• J. Clin. Microbiol. · Dec 1991

    Babesia microti, human babesiosis, and Borrelia burgdorferi in Connecticut.

    • J F Anderson, E D Mintz, J J Gadbaw, and L A Magnarelli.
    • Department of Entomology, Connecticut Agricultural Experiment Station, New Haven 06504.
    • J. Clin. Microbiol. 1991 Dec 1;29(12):2779-83.

    AbstractBabesia microti was isolated from a white-footed mouse (Peromyscus leucopus) that was captured in southeastern Connecticut in 1988, when the first human case of babesiosis acquired in Connecticut was recognized. To date, 13 cases of babesiosis have been reported in Connecticut, the largest number of human cases reported on the mainland United States. Two of nine patients quiried remembered a prior tick bite. Since Babesia parasites are known to be vectored only by ticks, we surmise that 12 of these infections were acquired via tick bites; 1 was obtained by blood transfusion (the patient was 46 years of age) from an endemically infected donor. The ages of the patients with tick-acquired babesiosis ranged from 61 to 95 years. Two patients died with active infections, and one patient died from chronic obstructive pulmonary disease soon after treatment with clindamycin and quinine. Indirect fluorescent-antibody titers of blood samples drawn at the time of hospitalization for 11 patients and at the time of active infection for 1 asymptomatic person ranged from 1:1,024 to 1:4,096. Five of eight patients with babesiosis also had significant immunoglobulin G or immunoglobulin M titers (1:640 to 1:5,120) to Borrelia burgdorferi. B. microti was isolated in Syrian hamsters inoculated with blood from 7 of 12 patients tested and was also isolated from mice captured in six towns.
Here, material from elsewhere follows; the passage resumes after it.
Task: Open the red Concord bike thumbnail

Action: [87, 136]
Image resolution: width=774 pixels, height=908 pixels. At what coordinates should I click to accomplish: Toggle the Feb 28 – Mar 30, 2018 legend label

The peridomestic nature of the disease was demonstrated by isolating the parasite from white-footed mice captured in or near the yards of eight different patients. Of 59 mice tested, 27 were positive and 25 were coinfected with B. burgdorferi. The isolation of B. microti from a white-footed mouse captured in north-central Connecticut (West Hartford), away from the focus of human infections in southeastern Connecticut, suggests that this pathogen may spread into other areas where Ixodes dammini, the tick vector, becomes established.